If p(x) is a polynomial of odd degree, show that the equation p(x)=0 has at least one solution. how would I do this?

2 Answers
Feb 20, 2018

Odd degree functions come in two cases, both depending on their highest degree terms.

When #y = +ax^b#

We know that #b# is odd and #a# is positive. Thus, #lim_(x-> -oo) = -oo# because a negative value of #x# paired with an odd exponent will give a negative number. Meanwhile, #lim_(x-> oo) = oo#, because a positive value of #x# paired with an odd exponent will still give a positive number. Thus in this case, the function must cross the x-axis at least once, or else the limits as #x-> +- oo# would be on the same side (either positive or negative infinity). We also note that polynomials are continuous for all #x#.

When #y= -ax^b#

Everything is reversed from example one. The limit as #x ->-oo = oo# because the negative cancels the positive in example #1#. On the same vein, we see that limit as #x-> oo = -oo#. Therefore, as above, the function must cross the x-axis at least once otherwise the limits couldn't have #+oo# on one side and #-oo# on the other.

Hopefully this helps!

Feb 20, 2018

Doesn't quite fit in a sentence, check below.

Explanation:

Since polynomial functions are continuous everywhere, it would be enough to find two points "at" which the polynomial has a different sign (one at which it's positive, one at which it's negative, and let's call them #a# and #b# with #a < b#), then we can use Bolzano's theorem to show that there will be a point #c in (a,b)# such that the polynomial at #c# is #0#, or #c# is a root.

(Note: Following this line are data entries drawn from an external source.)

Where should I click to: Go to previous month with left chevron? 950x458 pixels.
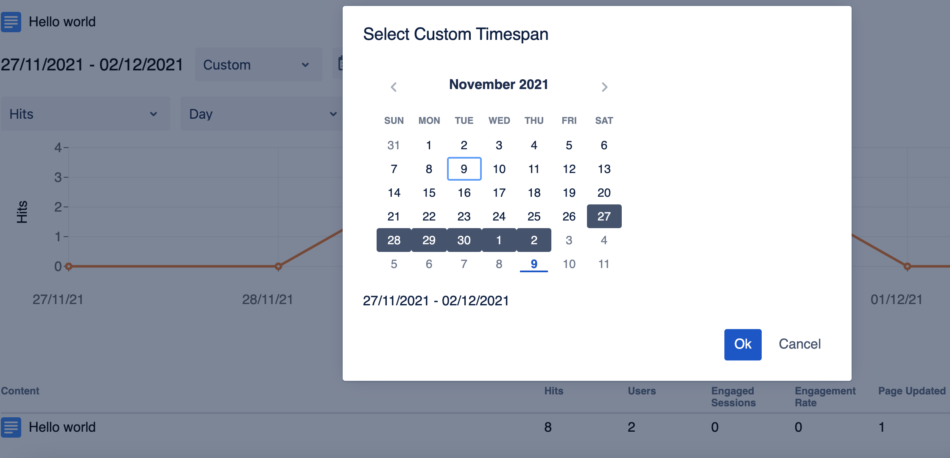[x=394, y=87]
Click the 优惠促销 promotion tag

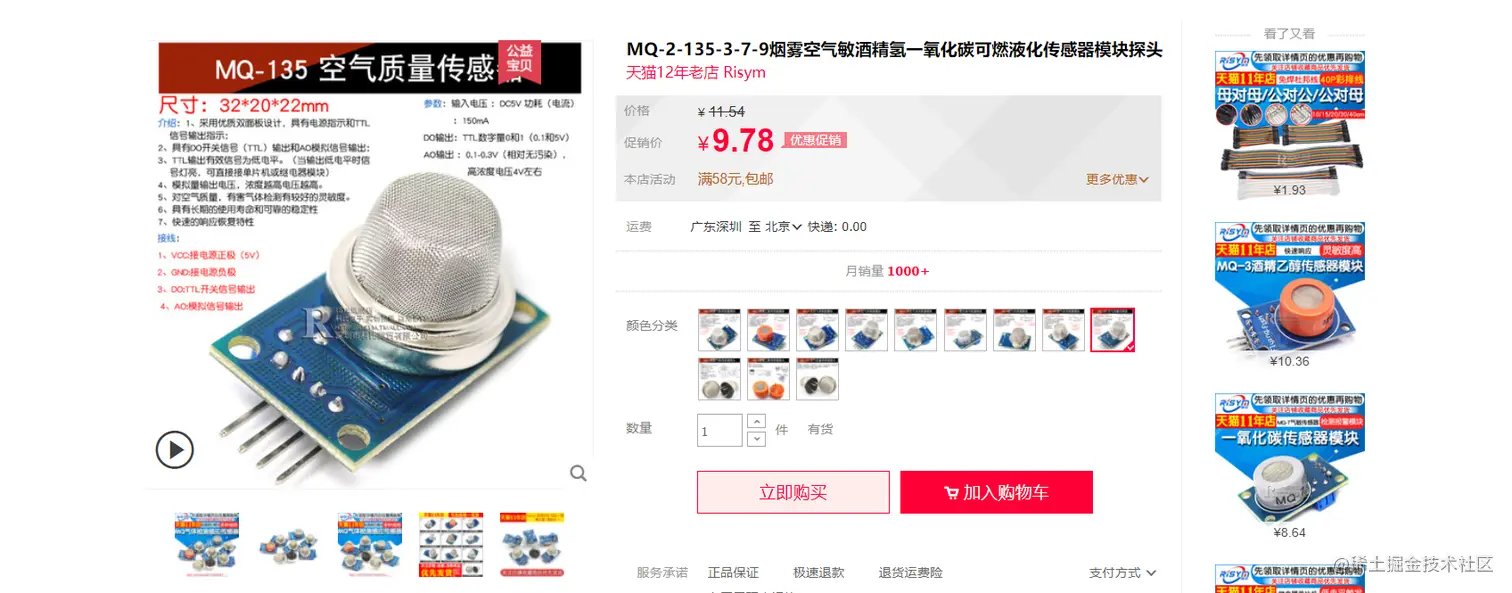point(815,140)
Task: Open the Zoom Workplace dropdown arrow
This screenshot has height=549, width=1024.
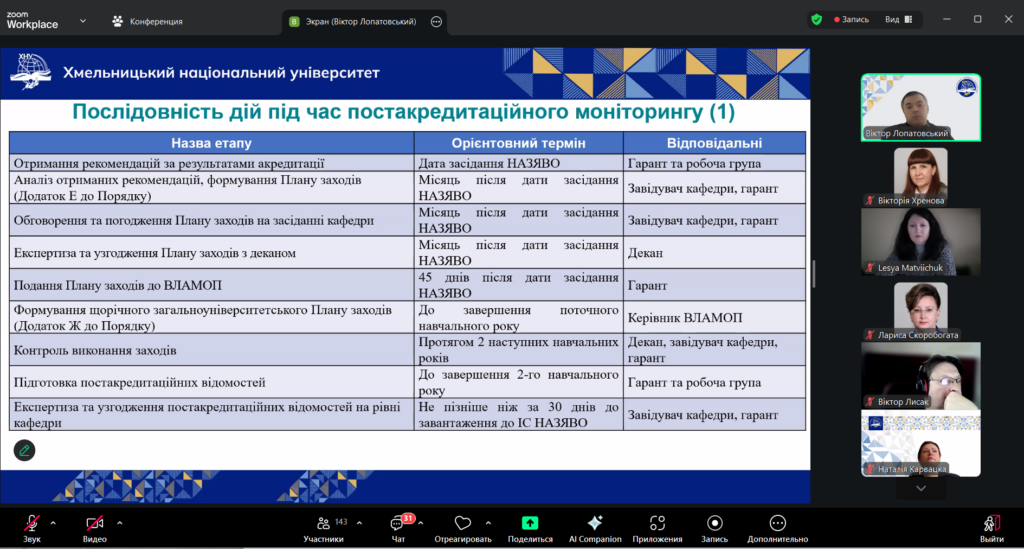Action: [x=82, y=20]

Our polynomial of odd degree has the general form

#p(x)=a_k x^k+a_(k-1)x^(k-1)+...+a_1x+a_0#

where #k# is an odd natural number and #a_k != 0#.

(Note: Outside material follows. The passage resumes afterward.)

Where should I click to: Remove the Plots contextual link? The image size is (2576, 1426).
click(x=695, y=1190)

Let's take the limits at positive and negative infinity of #p(x)#, and without any loss of generality* we will assume that #a_k > 0#.

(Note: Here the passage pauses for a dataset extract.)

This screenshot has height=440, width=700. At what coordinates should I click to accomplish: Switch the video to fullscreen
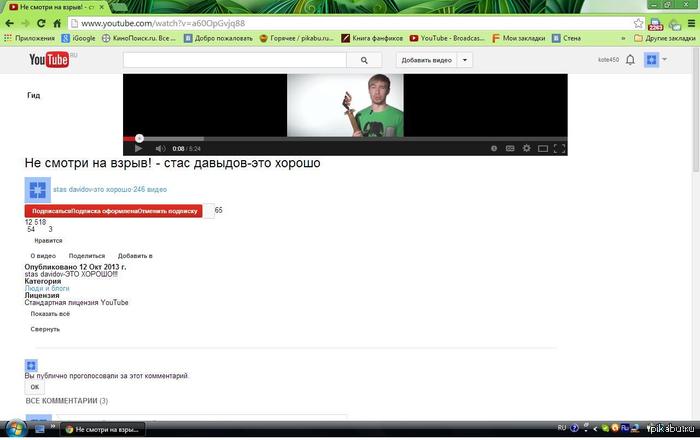pyautogui.click(x=559, y=148)
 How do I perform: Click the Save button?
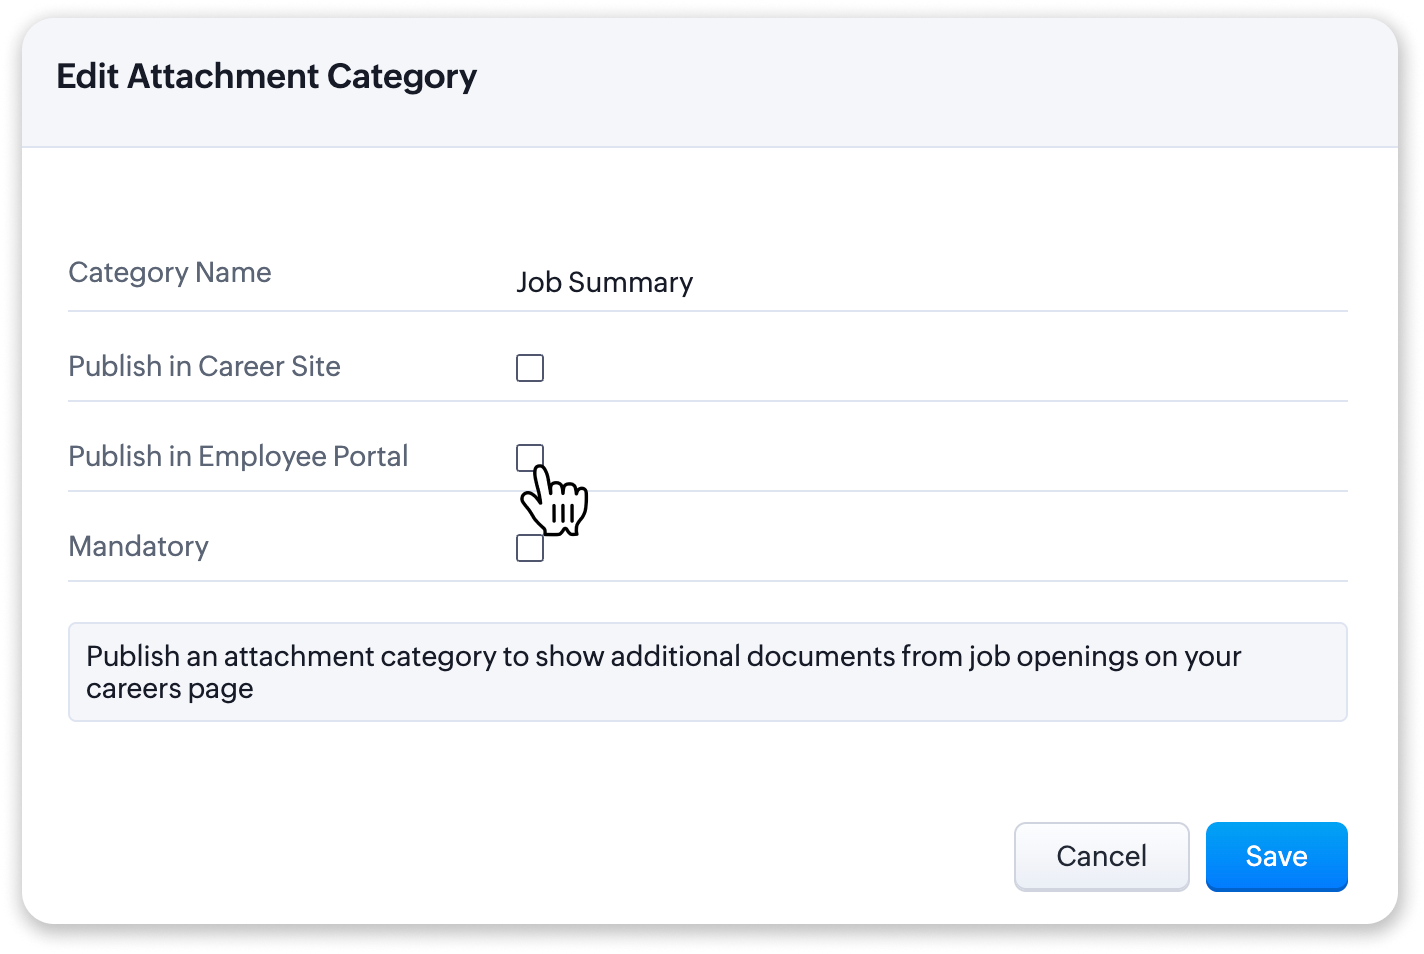[1276, 856]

#lim_(x to +infty) p(x) = lim_(x to +infty) a_k x^k = a_k lim_(x to +infty) x^k =+infty#

#lim_(x to -infty) p(x) = lim_(x to -infty) a_k x^k = a_k lim_(x to -infty) x^k= -infty#

The second line is explained because #k# is odd, any negative raised to an odd power remains negative.

From the above limits we can see that there will be a value for #x#, let's call it #a#, sufficiently large and negative so that #p(a)<0# and there will be a value for #x#, we'll call it #b#, sufficiently large and positive so that #p(b)>0#. Therefore there exist a #c in (a,b)# such that #p(c)=0# and there's our root.

*Now if you were to consider the case where #a_k<0#, we'd just see that the limit at #+infty# becomes #-infty# and the limit at #-infty# becomes #+infty#. We'd just have to switch places for our #a# and #b# and we'd still be fine. Here when using Bolzano's theorem, if #a < b#, it doesn't matter if #p(a) < 0 < p(b)# or #p(b) < 0 < p(a)#.